Since the other stream about this got erroneous folded into the stream about a login issue, I thought it would be best to start a new one given how serious the matter is. Tesla has been in contact with me a few times this week as has Slacker radio themselves as they are trying hard to fix the issue. Starting yesterday afternoon I was no longer getting the Unable to Load error but I was still getting the occasional several songs skipping after a few seconds of playing. I believe this is more of a Canadian issue on LTE. Is anyone still consistently getting the Unable to Load issue today or is the improvement I am seeing hopefully a sign of actual progress.


----------



## DarrylH (Jun 7, 2017)

Seeing the same issue. I have had it everyday since V9 and no problems today. Dashcam thumb drive does not work at all


----------



## kort677 (Sep 17, 2018)

re dashcam thumb drive, many have reported various issues, but I haven't had any in my short time with it.
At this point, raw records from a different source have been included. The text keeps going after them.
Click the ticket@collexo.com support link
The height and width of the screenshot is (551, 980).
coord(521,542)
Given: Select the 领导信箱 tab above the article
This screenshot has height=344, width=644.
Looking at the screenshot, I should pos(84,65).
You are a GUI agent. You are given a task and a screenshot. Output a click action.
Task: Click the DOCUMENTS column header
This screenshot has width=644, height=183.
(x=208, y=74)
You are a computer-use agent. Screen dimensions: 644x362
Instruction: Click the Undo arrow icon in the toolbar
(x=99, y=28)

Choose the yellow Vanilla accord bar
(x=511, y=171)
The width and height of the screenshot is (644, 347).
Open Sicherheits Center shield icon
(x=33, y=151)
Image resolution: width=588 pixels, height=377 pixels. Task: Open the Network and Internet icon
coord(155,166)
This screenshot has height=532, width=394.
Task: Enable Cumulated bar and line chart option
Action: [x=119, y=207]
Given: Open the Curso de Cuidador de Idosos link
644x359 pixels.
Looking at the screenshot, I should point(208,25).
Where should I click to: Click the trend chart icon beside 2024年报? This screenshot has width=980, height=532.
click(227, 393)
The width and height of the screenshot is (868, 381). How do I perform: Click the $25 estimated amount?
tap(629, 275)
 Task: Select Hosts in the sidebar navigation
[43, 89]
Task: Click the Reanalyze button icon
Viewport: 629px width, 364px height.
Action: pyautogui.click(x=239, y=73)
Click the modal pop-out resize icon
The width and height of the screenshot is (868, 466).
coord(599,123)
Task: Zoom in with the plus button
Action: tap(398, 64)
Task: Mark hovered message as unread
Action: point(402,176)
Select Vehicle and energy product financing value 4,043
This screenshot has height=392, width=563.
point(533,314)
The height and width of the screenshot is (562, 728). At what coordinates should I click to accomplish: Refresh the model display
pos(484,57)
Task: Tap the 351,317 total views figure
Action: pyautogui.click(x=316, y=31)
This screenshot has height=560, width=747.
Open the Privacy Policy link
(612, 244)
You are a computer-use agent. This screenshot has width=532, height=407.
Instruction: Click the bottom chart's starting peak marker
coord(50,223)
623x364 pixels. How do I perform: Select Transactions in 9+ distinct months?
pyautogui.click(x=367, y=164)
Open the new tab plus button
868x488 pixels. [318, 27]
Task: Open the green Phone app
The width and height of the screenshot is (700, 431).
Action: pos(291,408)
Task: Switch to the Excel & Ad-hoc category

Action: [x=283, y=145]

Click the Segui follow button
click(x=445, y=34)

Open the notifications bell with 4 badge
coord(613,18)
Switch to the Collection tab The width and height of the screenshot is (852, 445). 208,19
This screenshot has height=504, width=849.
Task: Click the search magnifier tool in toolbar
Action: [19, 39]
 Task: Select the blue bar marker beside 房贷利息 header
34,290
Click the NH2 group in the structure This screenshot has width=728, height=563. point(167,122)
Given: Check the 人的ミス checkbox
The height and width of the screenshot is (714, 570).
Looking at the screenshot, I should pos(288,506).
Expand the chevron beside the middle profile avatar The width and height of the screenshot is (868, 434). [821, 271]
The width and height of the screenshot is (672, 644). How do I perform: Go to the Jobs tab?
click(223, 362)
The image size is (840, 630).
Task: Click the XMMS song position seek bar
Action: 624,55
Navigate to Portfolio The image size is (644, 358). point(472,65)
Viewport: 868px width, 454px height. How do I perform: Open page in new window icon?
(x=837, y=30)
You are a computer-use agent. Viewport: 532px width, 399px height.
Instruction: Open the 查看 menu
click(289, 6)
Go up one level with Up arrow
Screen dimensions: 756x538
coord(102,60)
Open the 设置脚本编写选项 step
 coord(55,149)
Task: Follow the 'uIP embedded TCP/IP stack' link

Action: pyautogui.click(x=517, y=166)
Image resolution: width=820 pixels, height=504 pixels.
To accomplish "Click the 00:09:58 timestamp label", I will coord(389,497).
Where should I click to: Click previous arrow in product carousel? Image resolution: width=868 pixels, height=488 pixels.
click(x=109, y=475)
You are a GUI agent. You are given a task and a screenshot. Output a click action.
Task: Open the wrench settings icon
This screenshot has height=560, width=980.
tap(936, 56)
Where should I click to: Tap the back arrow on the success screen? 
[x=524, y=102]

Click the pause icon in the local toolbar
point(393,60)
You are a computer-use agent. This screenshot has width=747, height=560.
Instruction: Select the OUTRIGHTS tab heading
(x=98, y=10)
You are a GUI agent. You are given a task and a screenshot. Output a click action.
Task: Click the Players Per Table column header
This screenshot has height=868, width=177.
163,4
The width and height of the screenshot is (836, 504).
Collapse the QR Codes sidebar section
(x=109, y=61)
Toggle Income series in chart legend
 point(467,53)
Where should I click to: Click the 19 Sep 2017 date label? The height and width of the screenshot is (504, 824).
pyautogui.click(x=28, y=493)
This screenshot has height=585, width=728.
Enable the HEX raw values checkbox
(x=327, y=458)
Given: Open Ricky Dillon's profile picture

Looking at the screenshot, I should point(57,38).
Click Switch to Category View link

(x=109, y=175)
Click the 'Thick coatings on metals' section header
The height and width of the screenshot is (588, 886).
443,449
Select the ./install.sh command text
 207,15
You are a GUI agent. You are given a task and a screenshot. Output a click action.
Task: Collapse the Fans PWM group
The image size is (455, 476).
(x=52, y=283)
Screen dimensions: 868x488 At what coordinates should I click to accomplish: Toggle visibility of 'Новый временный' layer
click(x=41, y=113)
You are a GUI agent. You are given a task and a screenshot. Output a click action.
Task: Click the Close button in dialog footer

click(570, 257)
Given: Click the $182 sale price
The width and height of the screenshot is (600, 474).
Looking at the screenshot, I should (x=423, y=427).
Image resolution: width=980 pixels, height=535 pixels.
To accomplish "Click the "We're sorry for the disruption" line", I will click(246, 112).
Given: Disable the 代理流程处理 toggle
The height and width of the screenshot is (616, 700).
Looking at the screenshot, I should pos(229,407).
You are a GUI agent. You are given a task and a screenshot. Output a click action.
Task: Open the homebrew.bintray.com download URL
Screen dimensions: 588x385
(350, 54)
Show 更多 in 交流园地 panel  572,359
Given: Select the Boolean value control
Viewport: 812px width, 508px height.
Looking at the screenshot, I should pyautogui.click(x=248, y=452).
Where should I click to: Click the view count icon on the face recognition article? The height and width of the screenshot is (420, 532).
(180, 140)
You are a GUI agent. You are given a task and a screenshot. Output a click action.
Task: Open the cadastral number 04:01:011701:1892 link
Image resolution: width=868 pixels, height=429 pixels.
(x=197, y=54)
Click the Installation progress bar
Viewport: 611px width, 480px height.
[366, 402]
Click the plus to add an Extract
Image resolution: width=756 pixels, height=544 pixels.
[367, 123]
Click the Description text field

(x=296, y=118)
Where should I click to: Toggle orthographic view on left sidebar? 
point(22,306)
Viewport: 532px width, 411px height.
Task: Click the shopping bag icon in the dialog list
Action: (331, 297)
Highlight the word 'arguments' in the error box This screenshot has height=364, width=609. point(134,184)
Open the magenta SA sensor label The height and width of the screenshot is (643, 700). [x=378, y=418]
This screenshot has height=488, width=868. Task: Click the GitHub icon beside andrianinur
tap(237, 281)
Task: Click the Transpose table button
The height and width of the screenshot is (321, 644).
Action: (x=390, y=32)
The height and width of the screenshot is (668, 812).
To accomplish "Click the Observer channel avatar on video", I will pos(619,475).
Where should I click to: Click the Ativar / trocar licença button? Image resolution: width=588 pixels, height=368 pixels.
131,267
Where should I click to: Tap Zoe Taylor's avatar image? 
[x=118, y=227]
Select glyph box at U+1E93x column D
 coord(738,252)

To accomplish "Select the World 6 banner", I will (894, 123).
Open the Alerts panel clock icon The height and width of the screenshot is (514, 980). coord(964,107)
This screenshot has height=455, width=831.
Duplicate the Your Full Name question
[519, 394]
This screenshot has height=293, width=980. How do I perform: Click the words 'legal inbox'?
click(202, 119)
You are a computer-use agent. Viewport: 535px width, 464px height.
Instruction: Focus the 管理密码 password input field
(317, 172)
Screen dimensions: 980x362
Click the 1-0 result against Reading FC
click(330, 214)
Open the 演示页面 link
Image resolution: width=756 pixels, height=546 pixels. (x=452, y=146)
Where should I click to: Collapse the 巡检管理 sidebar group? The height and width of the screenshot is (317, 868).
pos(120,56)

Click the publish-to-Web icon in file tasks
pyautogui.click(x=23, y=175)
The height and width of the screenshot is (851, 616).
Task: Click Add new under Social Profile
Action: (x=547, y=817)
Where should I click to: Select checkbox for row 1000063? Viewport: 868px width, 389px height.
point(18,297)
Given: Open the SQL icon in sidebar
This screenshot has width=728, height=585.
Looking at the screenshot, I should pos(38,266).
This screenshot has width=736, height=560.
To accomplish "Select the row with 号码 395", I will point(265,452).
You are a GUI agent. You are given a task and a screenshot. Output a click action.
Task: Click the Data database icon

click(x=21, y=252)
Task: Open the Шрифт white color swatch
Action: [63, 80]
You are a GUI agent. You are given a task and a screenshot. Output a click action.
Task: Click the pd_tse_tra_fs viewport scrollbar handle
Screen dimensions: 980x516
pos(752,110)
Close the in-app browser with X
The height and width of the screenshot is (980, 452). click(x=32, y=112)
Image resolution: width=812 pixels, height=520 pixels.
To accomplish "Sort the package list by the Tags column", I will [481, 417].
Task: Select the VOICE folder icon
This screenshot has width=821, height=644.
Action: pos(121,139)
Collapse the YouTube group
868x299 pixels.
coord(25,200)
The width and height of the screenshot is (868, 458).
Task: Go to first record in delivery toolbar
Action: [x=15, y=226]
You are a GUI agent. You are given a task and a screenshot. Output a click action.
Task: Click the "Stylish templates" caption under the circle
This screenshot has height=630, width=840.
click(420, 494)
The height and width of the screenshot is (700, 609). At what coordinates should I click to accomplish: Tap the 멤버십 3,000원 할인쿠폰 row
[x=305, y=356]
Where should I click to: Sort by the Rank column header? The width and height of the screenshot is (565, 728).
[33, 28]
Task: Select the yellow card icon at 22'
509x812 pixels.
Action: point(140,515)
IMHO you need a fast, clean drive that is properly formatted, start there and see if the issue you're having goes away. as for streaming the only issue I'm having is that the system defaults to FM radio upon starting the car, sometimes it gets the loading error but selecting the stream you want reloads that stream


----------



## DarrylH (Jun 7, 2017)

The only time my thumb drive works is when I erase it and put it back in the car. Then it will only work until I stop driving. Get back in and grey x is back on the icon


----------



## Jay79 (Aug 18, 2018)

Anybody having issues with Slacker when trying to select a song via voice command. It would bug out on me here and there but for the past few days it has constantly played a radio station affiliated with the song I requested instead of the song itself. Its seriously hampering me when I'm playing show and tell with friends and family:laughing:

I"ve tried every reboot option I could source as well, no luck


----------



## atebit (Jan 26, 2018)

I listen to TuneIn mostly. The media player seems to not handle fringly LTE very well, frequently after going through a low/no service area the player will just spin & spin; I have to select another stream, get that to play, then go back to the steam I was originally playing. 

Other times even in strong signal areas I’ll suddenly get “Loading Error”. In that case I either have to do the same dance or occasional a panel reboot to get it going again.


----------